2. The good people in the streets of Kiev want to break the oligarchs’ monopoly on power. We wouldn’t mind that, too. But we don’t trust their leaders.

3. Their leaders are oligarchs from other parts of Ukraine who aren’t satisfied with what they’ve got. When they grab assets from our local oligarchs, we’ll be even worse off.

4. Also, when those new oligarchs from the West come to power, they’ll spend the tax money — and most of that comes from us — on their cronies.

5. They’ll try to Halycize Ukraine; we Easterners will become second-class citizens. Our kids will have a problem getting into Kyiv universities.

6. So you see, it’s not about democracy, it’s just us against them.

7. We’d rather become autonomous and deal with our oligarchs ourselves.

From this angle, there’s no argument over values; it’s Us vs Them. (Alas, I’m not quite impartial to this simple dichotomy, either.) The best I can say now is that I am hoping Ukraine becomes a federation, which would reflect its geographically-distributed cultural diversity.
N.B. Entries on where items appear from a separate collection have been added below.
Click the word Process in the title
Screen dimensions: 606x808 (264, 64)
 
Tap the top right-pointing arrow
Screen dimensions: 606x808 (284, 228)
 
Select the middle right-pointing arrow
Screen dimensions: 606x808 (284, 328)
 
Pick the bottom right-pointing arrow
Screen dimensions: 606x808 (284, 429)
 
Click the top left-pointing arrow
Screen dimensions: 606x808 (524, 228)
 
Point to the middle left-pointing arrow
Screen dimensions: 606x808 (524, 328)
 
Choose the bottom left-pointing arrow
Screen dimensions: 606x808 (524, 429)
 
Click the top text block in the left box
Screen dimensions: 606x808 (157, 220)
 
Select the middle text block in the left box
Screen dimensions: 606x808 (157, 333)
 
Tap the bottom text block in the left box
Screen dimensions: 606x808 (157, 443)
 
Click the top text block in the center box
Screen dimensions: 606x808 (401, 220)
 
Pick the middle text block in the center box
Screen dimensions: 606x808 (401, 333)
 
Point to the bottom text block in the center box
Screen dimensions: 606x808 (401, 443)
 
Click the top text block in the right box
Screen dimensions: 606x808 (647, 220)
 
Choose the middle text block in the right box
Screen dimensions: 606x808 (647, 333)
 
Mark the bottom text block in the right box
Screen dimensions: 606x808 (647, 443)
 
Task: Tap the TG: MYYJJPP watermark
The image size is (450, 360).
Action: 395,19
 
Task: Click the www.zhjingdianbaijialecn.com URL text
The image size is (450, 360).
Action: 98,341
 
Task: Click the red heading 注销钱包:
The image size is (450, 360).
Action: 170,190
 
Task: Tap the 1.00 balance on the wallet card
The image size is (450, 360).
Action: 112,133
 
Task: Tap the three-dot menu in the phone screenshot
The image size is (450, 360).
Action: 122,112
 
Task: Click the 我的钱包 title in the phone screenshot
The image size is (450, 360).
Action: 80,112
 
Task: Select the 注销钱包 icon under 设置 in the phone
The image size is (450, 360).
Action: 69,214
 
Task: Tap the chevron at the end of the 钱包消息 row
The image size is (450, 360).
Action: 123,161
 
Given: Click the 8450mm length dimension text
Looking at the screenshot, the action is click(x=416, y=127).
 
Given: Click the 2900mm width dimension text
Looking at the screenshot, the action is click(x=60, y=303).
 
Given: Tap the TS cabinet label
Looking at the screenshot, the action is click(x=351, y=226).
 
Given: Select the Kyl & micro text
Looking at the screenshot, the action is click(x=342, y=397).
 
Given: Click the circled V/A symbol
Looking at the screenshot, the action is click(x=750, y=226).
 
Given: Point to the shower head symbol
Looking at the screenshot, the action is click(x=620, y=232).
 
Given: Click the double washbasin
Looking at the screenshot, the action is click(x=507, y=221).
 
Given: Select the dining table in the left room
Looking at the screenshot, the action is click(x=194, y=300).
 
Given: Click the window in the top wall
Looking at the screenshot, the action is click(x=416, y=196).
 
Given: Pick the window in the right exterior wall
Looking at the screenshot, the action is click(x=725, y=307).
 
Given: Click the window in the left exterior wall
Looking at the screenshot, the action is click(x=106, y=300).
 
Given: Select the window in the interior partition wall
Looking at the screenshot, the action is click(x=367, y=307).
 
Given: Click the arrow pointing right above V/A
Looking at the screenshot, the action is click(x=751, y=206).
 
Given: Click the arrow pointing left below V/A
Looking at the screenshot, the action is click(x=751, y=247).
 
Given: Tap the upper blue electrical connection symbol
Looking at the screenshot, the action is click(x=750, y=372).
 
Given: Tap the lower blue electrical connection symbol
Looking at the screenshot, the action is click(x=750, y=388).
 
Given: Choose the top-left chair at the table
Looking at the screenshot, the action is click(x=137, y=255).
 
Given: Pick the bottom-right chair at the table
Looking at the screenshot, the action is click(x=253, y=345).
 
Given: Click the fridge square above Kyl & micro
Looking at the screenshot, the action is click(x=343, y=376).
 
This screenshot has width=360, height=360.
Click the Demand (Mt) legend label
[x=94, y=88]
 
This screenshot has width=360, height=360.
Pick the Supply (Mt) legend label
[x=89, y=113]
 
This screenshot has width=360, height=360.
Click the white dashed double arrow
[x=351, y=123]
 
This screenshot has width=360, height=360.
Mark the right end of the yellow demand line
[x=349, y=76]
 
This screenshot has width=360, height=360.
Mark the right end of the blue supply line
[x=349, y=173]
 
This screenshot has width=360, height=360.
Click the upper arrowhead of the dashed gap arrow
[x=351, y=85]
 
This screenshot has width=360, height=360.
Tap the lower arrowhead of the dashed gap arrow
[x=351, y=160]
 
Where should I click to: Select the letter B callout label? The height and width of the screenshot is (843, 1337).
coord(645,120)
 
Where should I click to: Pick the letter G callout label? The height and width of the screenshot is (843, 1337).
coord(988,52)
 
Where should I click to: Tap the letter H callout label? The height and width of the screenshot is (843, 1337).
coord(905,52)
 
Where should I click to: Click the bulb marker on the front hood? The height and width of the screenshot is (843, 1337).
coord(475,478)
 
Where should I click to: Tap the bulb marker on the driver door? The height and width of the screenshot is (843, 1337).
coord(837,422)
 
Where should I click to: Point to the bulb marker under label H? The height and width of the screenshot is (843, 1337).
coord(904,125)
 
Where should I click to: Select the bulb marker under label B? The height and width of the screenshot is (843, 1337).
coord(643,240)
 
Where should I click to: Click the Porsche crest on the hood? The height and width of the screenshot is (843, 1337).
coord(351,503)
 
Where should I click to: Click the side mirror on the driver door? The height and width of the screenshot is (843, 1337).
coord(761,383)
Let the people of the East take on their oligarchs without fear that outsiders will step in to grab the spoils.

There should be a re-run of the elections’ second round, or both candidates will remain permanently hamstrung. I’m also hoping for some sort of coalition government.

Actually, I’m not in a position to dispense advice. I’m more worried about the consequences of Putin’s gloriously shooting himself in the foot. It’s time for me to shut up and move on to Culture High and Low.